▶ _Assigned task_
In the listing below, locate the line with "You are a GUI" and the line with "Where should I", then output both and everything between them exactly, minus any pictures.

════

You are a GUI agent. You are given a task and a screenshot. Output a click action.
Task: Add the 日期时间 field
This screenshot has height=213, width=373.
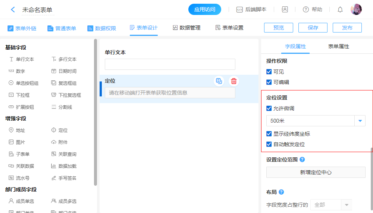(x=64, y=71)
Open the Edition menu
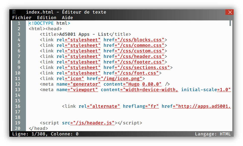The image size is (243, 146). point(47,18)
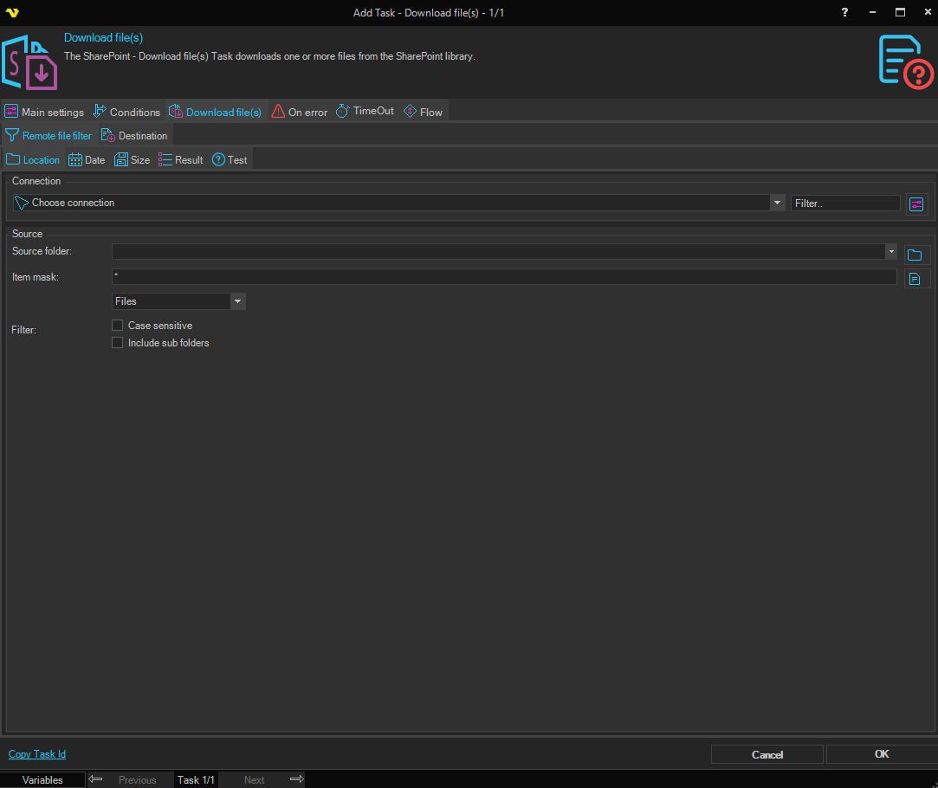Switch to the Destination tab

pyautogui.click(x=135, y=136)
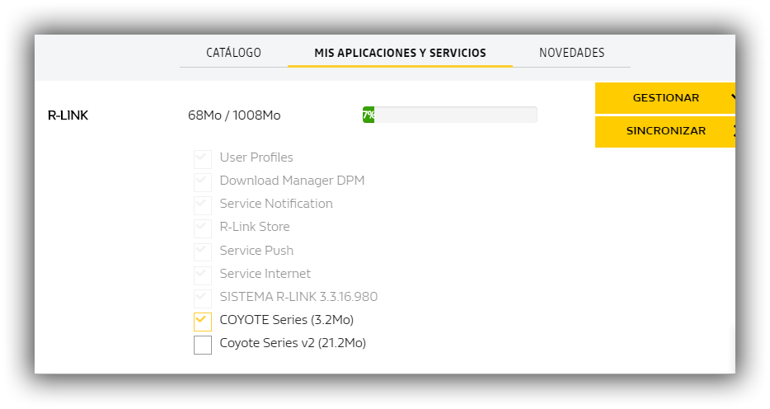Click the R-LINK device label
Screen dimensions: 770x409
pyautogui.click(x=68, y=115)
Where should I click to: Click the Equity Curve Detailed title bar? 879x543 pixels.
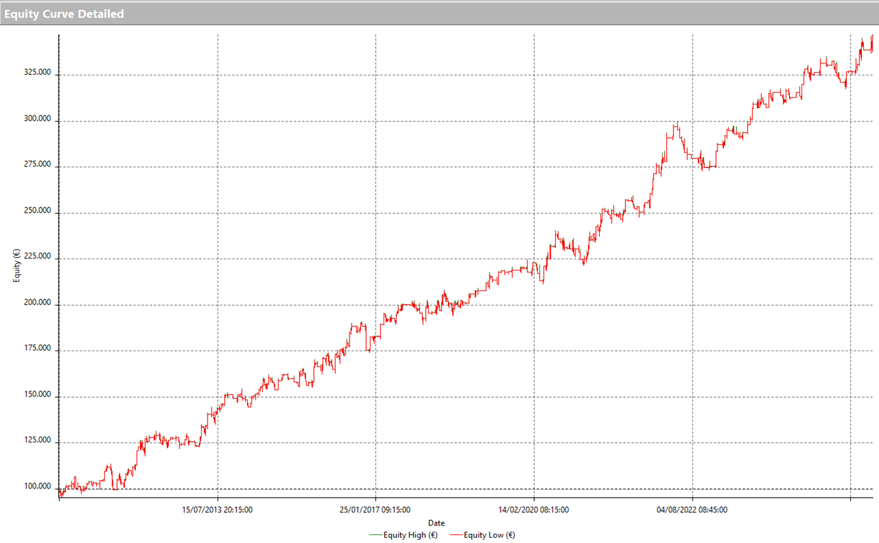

════

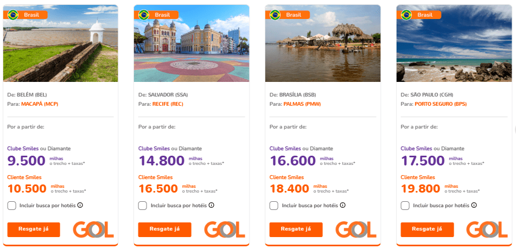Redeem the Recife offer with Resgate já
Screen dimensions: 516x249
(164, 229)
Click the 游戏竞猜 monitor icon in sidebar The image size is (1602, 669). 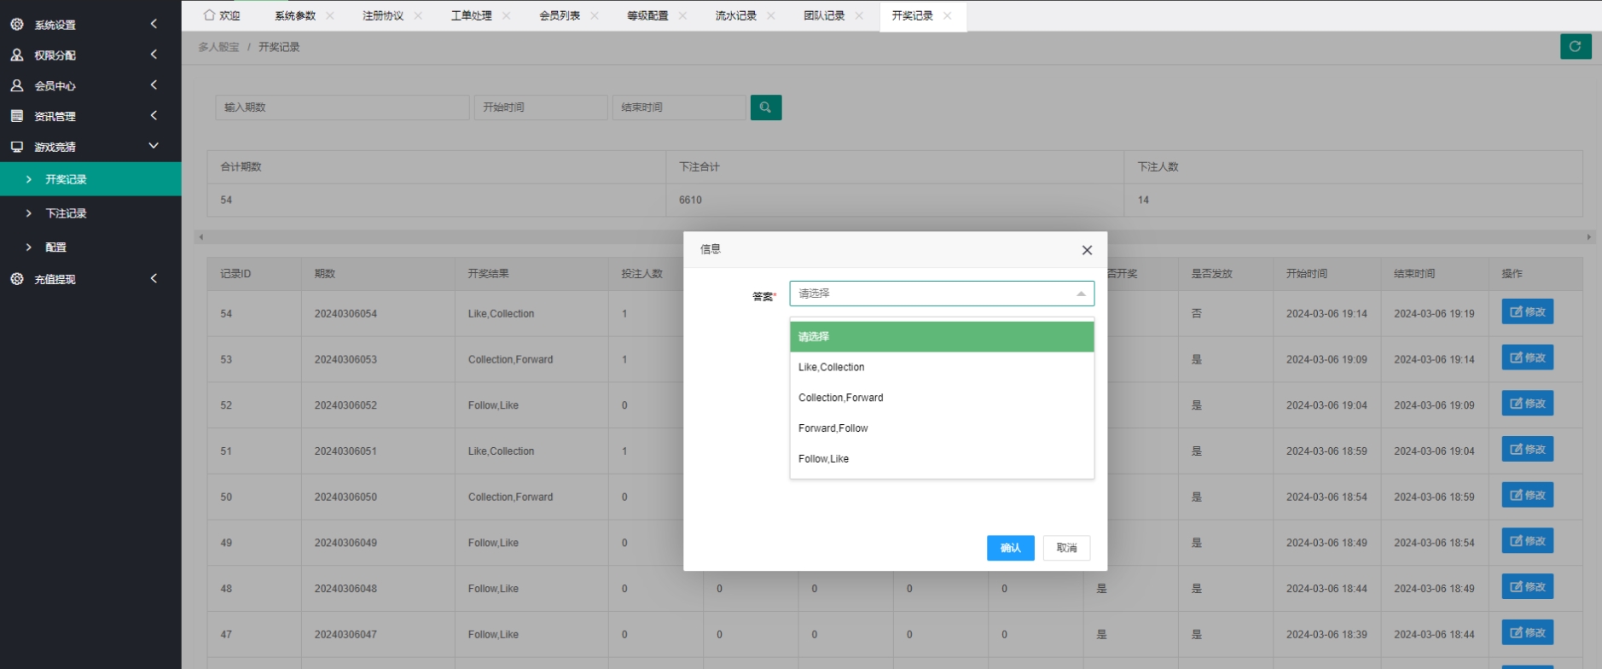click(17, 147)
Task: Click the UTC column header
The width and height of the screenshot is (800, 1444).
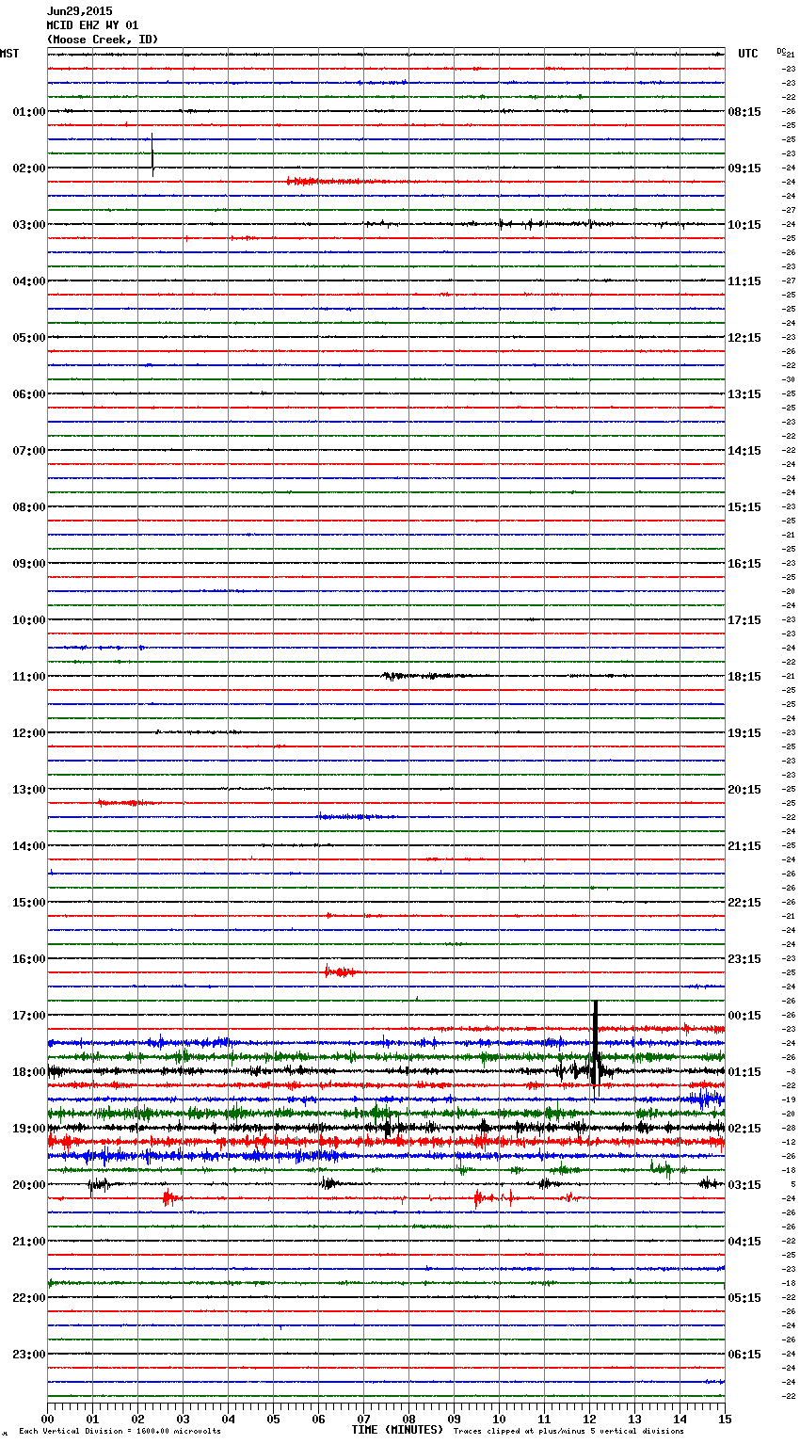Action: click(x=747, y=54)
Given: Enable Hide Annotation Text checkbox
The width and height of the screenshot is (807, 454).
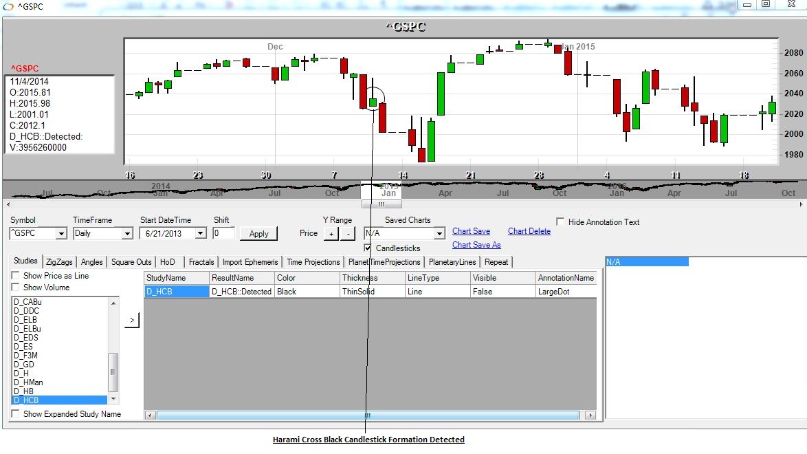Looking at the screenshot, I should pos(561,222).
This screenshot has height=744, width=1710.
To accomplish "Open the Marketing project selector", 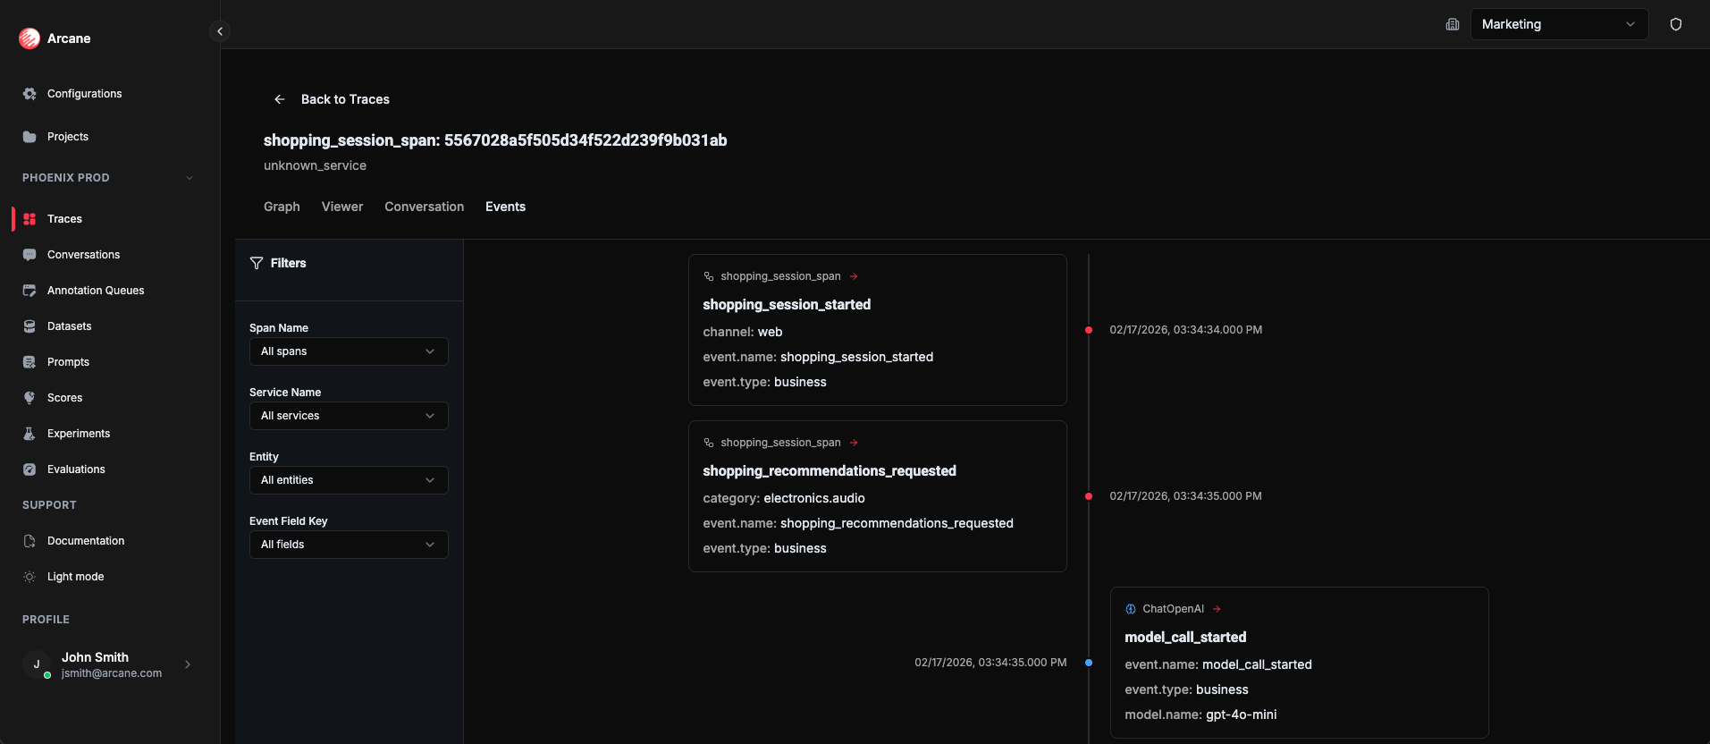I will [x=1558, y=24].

════

▶ _Task output_
You are a GUI agent. You are given a task and a screenshot. Output a click action.
Task: Add the 日期时间 field
This screenshot has height=213, width=373.
(x=64, y=71)
Open the Edition menu
The image size is (243, 146). point(47,18)
Switch to the Destination tab

pyautogui.click(x=135, y=136)
Click the R-LINK device label
Screen dimensions: 770x409
pyautogui.click(x=68, y=115)
Where should I click to: Click the Equity Curve Detailed title bar? 879x543 pixels.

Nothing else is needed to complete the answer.